Chumbawamba, Friedrich Schiller. I’ll Be a Hero. I Know I Will

The ASD recovery six-month review continues this evening. I’m posting twice today. I’m posting right now because Adrian feels depressed. We’re having the less-than-fabulous week I wrote about last night, and then this morning he read a father’s Wall Street Journal piece about a 15-year-old on the spectrum. The article reflects the grieve-for-the-child-you-don’t-have, celebrate-the-child-you-do-have, learn-from-difference perspective I discussed in my very first post.
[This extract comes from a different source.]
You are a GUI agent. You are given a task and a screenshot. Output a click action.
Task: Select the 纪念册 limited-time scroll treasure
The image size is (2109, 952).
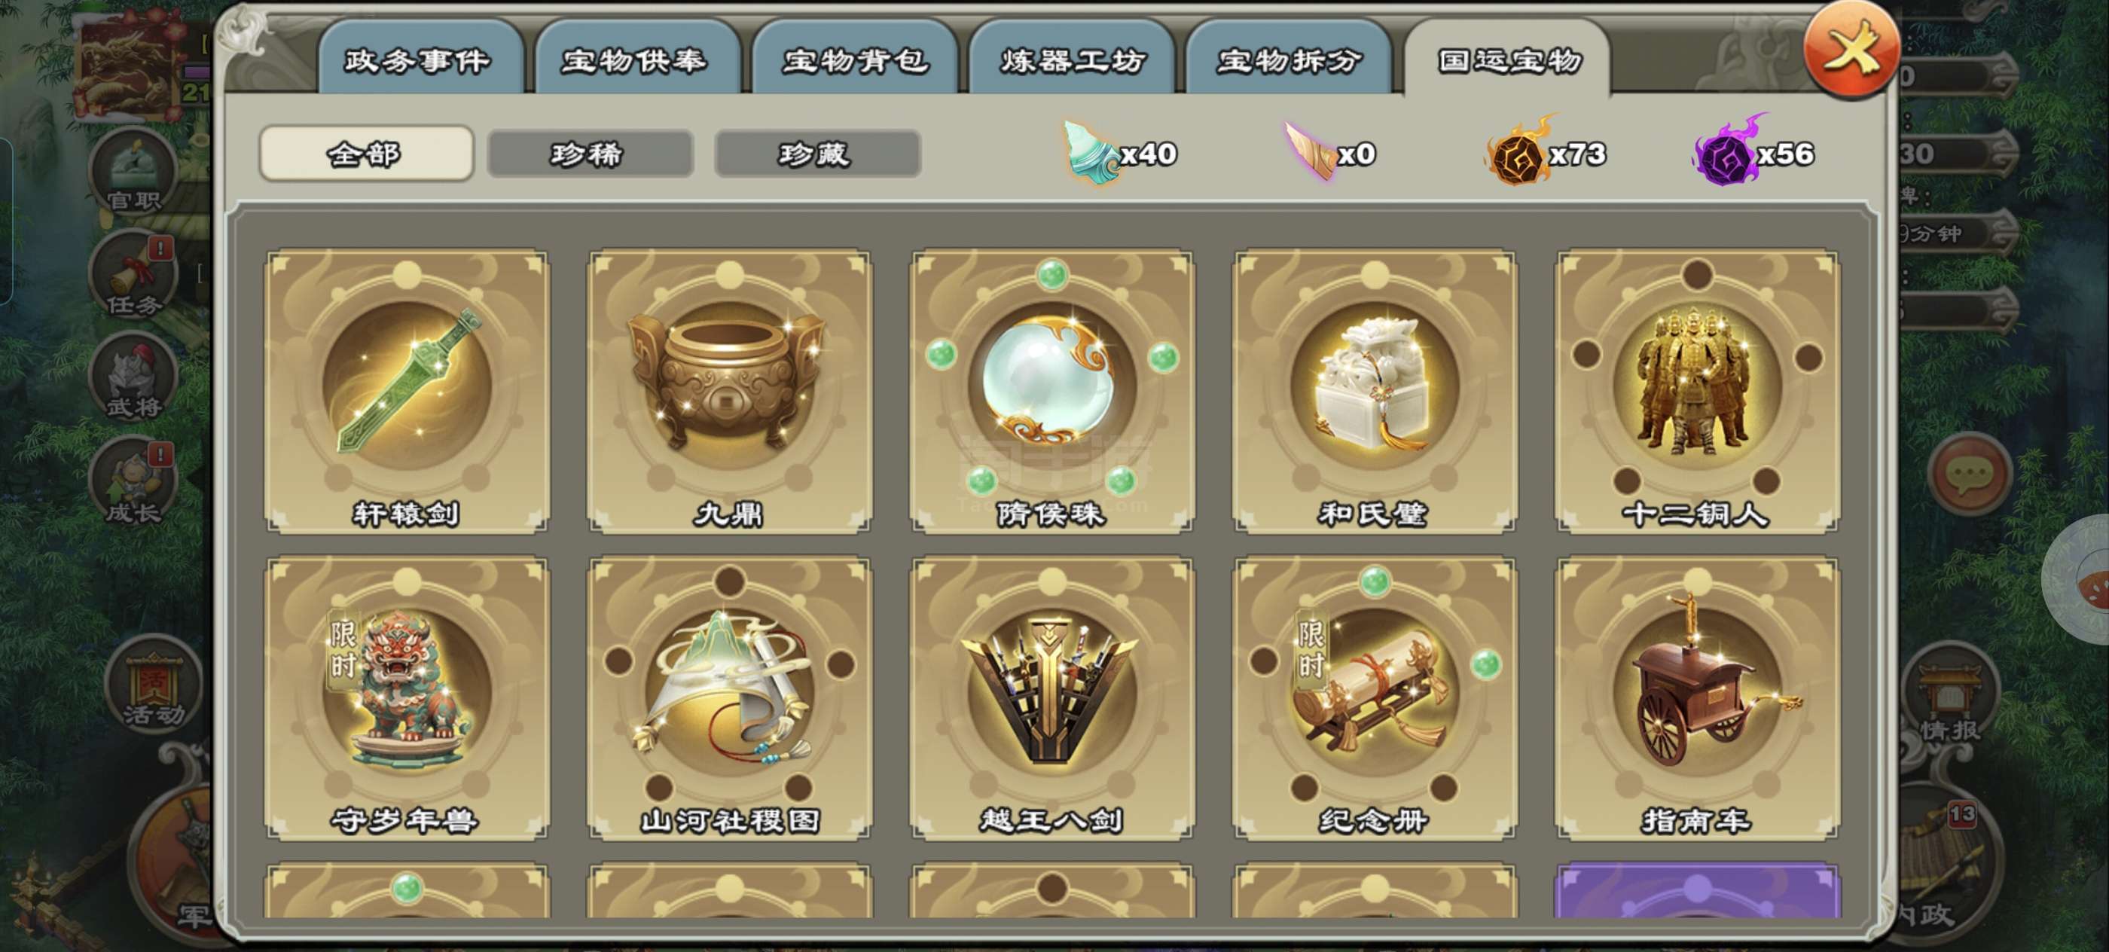(x=1374, y=698)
Adrian emailed me the article. (In the event you’re reading between the lines, yes, it’s Labor Day, and we’re both working—lawyers to the core. Martin is out playing with my mother.) I read it and promptly replied to Adrian: “No. [Expletive] that. I’m not doing one iota of grieving until I have exhausted every avenue for overcoming ASD. No more articles like that, please.”

I refuse to grieve. I refuse to accept. I refuse to live with autism. I honor and adore Martin for who he is, at every step of this journey. But I refuse to stop trying to change him.

These words probably come across as haughty. It looks like I am suggesting that I—that we, all of us soldiers who believe we will recover our children, all the conquistadors who already recovered their children—have found a better way to deal with autism. Believe my assurance that I am a million miles from haughty about recovering Martin. I am uncertain, wobble-footed, and terrified about whether we will reach our goal. I wonder whether we are being taken on a long, expensive ride designed to exploit the hopes of desperate parents. This entire experience has humbled me, and Adrian, like nothing else. We have one child. We intended him to be perfect. Even when we recover Martin, he will be behind his peers. He’s lost so much time living alone in Martin-Land, under-communicative, distanced from us and other children.

I speak in absolutes because, from my perspective, acceptance is a dangerous slope. Each step toward reconciling myself to Martin’s autism is a step away from the unwavering determination needed to see this recovery process to its end, wherever that may be.

This Wall Street Journal article that depressed Adrian is, ironically, exactly the kick in the pants I needed this week. Reading it dropped that old 1990s Chumbawamba song Tubthumping into my head. You know the one: “I get knocked down, but I get up again. You’re never gonna keep me down.” Cheesy? Yes. Uncomfortably catchy? Maybe. A little shot of adrenaline when you need something to keep you going? Sure can be.

I’m guilty of various musical mantras these days. Adrian, a classical music fan, wonders why I’ve asked to hear Beethoven’s Ninth Symphony in the car lately. He thinks I like the beginning of the fourth movement, the main portion of Schiller’s Ode to Joy that everyone knows. What I really want is a later, less-popular chorus of the Ode, this one: “Froh, wie seine Sonnen fliegen / Durch des Himmels prächt’gen Plan, / Laufet, Brüder, eure Bahn, / Freudig, wie ein Held zum Siegen.” That means, “Happy, as his suns fly / Through heaven’s magnificent plain / Run, brothers, your way / Joyful, as a hero to the victory.”

Freudig, wie ein Held zum Siegen. Joyful, as a hero to the victory.

I will never stop. Chumbawamba, Friedrich Schiller. And this hero to the victory.

4 thoughts on “Chumbawamba, Friedrich Schiller. I’ll Be a Hero. I Know I Will

  1. Pingback: Quote of the Day (or Week) (or Month?) | Finding My Kid

  2. I think I agree with the concept that we should all celebrate the child we have but I agree with you that concept of grieving for child we don’t have is a lot of crap. Also becuse we love the child we have doesn’t mean we shouldn’t continue to work with them to help them develop and be able to navigate this world.

  3. Thanks! I’m not going to say that “grieving” never has it’s place. But I will say that it isn’t something I’m willing to do—not if I can change the circumstances that seem to require it.